GOAL — Reproduce, word for word, the passage of the Afoot page below that starts with "Afoot: Hymns and" and goes on through "are the author.".

EXTRACTED TEXT —

-- -- --

The Rapidian Home

Afoot: Hymns and Donuts

Readers offer scenes from the streets
Underwriting support from:

Afoot is a new space at The Rapidian that invites readers to share slices of life from the streets—and parks and shops and offices—of Grand Rapids.  Did you look twice at a stranger today?  What did you overhear?  Was a new tree blooming out an old window?  We’d like to see through your eyes and hear through your ears. 

Please send your submissions to [email protected].   Submissions must be true, and should relate to Grand Rapids, past or present.  Brief is better—under 300 words.  Sometimes a couple of sentences can do the trick.  If your entry is accepted, we will contact you to verify that you are the author.


I noticed a sign reading "Don't Worry, Customers Please Enter" on the door of a Midtown pastry shop.  After ordering a dozen donuts for co-workers, I asked the counter clerk why they had to encourage customers to come into the shop.  She said that they have hymn singing Monday mornings and people don't want to bother the singers.  I shoved the cherry turnover in my mouth and left.

-- -- --

RECORDED DATA —
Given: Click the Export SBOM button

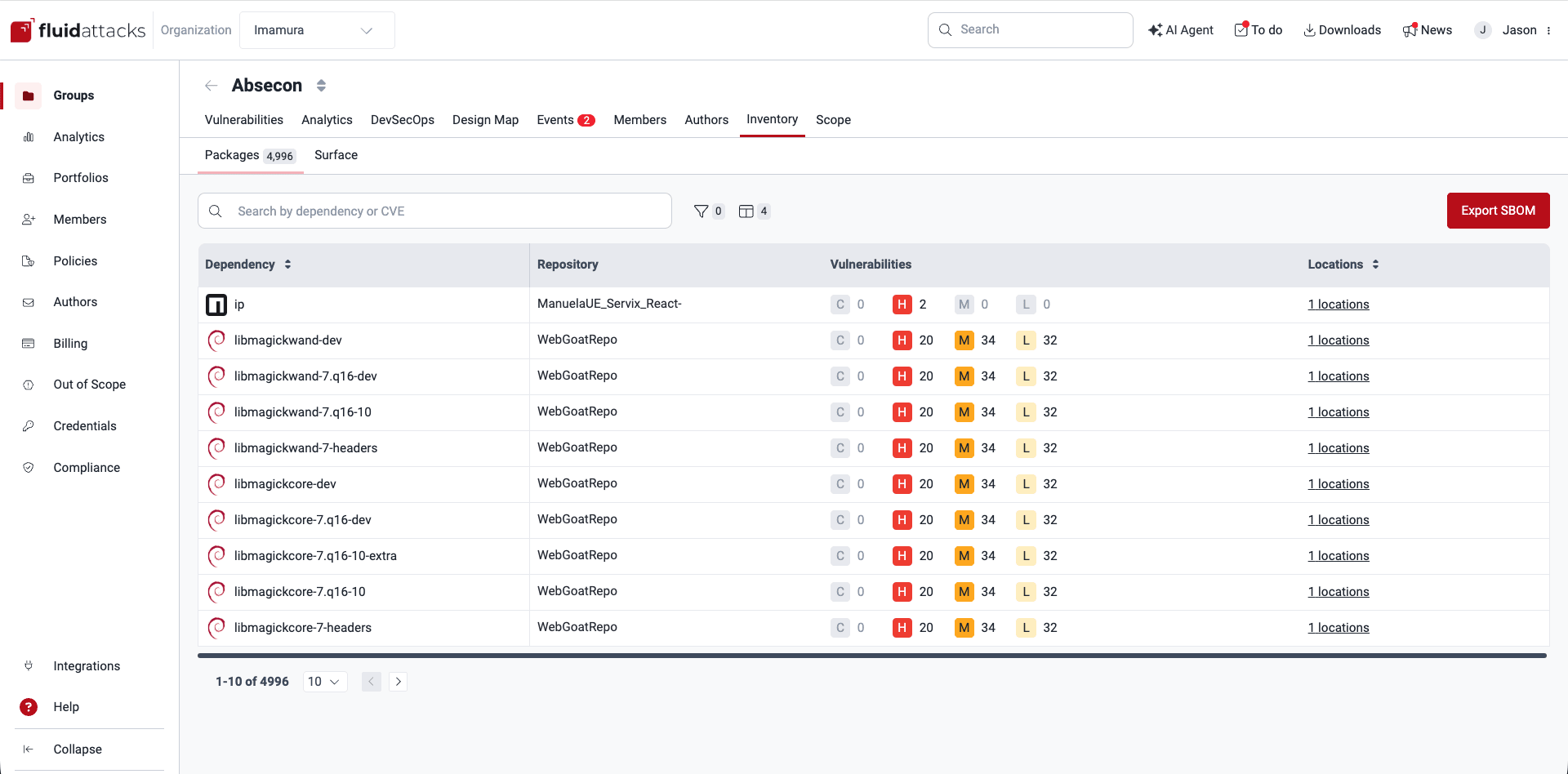Looking at the screenshot, I should click(1498, 211).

-- -- --

REPLY TO THE EXERCISE —
Afoot: Hymns and Donuts

Readers offer scenes from the streets
Underwriting support from:

Afoot is a new space at The Rapidian that invites readers to share slices of life from the streets—and parks and shops and offices—of Grand Rapids.  Did you look twice at a stranger today?  What did you overhear?  Was a new tree blooming out an old window?  We’d like to see through your eyes and hear through your ears. 

Please send your submissions to [email protected].   Submissions must be true, and should relate to Grand Rapids, past or present.  Brief is better—under 300 words.  Sometimes a couple of sentences can do the trick.  If your entry is accepted, we will contact you to verify that you are the author.